A consequência disso é previsível. Como o orçamento não fecha, a saída é sempre a mesma e antiga, aumentar imposto. E foi o que aconteceu. Aquele velho IOF, pouco lembrado, que passava discretamente, teve sua alíquota elevada. A elevação não foi para regular o sistema financeiro, nem para corrigir desequilíbrios cambiais. Mas para simplesmente arrecadar e só isso. Aumentou-se o IOF não por necessidade técnica, mas por incapacidade de entender econômica doméstica, gastar menos do que ganha.

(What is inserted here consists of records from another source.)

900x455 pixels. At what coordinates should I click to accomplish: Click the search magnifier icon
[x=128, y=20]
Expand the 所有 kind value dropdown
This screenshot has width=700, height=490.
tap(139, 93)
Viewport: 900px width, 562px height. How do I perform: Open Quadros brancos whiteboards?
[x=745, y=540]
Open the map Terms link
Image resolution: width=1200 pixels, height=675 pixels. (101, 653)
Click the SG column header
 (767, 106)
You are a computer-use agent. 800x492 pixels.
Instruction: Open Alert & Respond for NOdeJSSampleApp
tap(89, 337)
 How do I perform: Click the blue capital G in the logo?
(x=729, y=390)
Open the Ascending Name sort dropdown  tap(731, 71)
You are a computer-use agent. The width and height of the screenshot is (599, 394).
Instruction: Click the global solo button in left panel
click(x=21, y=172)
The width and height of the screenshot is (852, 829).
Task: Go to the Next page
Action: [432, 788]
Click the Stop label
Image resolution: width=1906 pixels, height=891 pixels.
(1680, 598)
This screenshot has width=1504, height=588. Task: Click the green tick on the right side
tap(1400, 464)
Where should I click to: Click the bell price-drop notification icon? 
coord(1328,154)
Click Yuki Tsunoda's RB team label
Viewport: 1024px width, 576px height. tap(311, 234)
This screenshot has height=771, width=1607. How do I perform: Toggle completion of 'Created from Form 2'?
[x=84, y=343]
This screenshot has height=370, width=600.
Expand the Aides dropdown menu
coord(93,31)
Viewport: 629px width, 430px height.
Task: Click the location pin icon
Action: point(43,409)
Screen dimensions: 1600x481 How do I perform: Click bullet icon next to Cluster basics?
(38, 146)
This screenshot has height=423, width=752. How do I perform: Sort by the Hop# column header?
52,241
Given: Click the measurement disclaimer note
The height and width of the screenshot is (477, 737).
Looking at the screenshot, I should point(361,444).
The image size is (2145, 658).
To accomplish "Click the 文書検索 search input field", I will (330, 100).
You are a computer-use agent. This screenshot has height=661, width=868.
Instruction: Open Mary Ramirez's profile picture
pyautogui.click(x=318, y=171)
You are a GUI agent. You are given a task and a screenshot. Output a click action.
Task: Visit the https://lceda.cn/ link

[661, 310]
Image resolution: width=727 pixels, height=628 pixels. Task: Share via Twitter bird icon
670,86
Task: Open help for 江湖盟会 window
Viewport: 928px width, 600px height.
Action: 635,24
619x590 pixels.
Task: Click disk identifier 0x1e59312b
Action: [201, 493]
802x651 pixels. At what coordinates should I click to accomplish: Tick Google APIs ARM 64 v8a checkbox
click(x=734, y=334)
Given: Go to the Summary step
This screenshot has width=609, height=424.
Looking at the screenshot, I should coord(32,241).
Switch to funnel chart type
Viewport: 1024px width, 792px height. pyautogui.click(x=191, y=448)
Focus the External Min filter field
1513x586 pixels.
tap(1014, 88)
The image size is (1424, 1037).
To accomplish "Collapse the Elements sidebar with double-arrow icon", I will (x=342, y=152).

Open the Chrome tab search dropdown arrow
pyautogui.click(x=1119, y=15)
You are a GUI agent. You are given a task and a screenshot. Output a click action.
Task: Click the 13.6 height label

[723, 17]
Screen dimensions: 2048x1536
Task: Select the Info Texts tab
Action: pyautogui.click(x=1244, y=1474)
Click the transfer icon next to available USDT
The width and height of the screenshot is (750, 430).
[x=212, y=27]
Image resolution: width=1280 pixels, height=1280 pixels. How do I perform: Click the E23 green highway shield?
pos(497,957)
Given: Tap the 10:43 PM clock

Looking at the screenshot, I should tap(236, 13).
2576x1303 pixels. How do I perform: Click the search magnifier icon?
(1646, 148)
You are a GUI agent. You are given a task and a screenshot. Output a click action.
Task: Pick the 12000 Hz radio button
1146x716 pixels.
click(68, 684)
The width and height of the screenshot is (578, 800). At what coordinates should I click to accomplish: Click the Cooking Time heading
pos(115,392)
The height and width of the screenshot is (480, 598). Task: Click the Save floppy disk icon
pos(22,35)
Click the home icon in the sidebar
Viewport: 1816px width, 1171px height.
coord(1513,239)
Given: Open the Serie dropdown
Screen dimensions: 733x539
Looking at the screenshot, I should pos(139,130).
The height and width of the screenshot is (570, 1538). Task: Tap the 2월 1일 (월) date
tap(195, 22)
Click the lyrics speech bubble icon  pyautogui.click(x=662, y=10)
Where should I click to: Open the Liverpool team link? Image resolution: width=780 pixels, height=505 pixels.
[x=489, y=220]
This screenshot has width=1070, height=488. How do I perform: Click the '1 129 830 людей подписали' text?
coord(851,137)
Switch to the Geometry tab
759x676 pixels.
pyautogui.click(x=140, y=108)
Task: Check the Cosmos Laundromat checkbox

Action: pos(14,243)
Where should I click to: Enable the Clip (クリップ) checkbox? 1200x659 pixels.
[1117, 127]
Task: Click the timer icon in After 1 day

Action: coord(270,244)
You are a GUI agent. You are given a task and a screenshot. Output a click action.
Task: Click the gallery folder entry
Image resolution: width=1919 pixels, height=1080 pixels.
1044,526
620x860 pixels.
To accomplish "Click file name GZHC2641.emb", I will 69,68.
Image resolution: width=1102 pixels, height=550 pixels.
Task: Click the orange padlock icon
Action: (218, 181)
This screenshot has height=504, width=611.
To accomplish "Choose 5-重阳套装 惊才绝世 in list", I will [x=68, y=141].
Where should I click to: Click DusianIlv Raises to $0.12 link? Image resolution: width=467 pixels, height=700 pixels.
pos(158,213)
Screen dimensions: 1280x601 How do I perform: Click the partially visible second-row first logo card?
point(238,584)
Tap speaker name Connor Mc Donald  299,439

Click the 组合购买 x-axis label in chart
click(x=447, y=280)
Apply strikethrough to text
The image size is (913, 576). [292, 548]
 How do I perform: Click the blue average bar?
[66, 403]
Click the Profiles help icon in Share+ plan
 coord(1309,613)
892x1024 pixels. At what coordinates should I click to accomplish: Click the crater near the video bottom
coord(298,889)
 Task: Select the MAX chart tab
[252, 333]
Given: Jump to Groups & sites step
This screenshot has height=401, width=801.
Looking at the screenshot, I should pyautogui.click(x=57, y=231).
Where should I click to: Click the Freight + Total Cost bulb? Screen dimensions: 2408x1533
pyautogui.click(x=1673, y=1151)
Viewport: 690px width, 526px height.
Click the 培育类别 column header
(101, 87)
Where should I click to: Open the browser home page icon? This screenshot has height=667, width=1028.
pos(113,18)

O ponto mais grave é que o aumento do IOF é apenas a ponta visível de um problema mais profundo, no qual o orçamento brasileiro virou um instrumento político, sem compromisso com a realidade econômica e fiscal. E enquanto o orçamento continuar sendo escrito como peça de ficção, o imposto continuará sendo um elemento gritante da realidade.

Nesse cenário o contribuinte é duplamente penalizado. Primeiro, porque paga mais. Segundo, porque financia um modelo de Estado que não se sustenta, nem se corrige. A farsa se perpetua, inventa-se um orçamento para justificar gastos; depois, aumenta-se imposto para dar credibilidade ao inventado, como se fosse culpa da realidade não amparar a ficção.

No fim das contas, a ironia é inevitável, o IOF - Imposto sobre Operações Financeiras, virou a sigla mais honesta para descrever o estado das finanças públicas no Brasil. O aumento do IOF é só a consequência lógica e previsível da Invenção do Orçamento Fictício. E, enquanto a ficção seguir ditando os parâmetros das receitas, e os devaneios o controle das despesas, a realidade baterá na porta com a conta que só será paga com os impostos cobrados da população, que não será nem de renda e nem do patrimônio, mas sempre no consumo, pois é nesse modelo que ninguém ver e ninguém sabe, que o governo tenta fazer política pública, será?

Carlos Sant'Anna, advogado e presidente da Comissão de Assuntos Tributários da OAB/PE.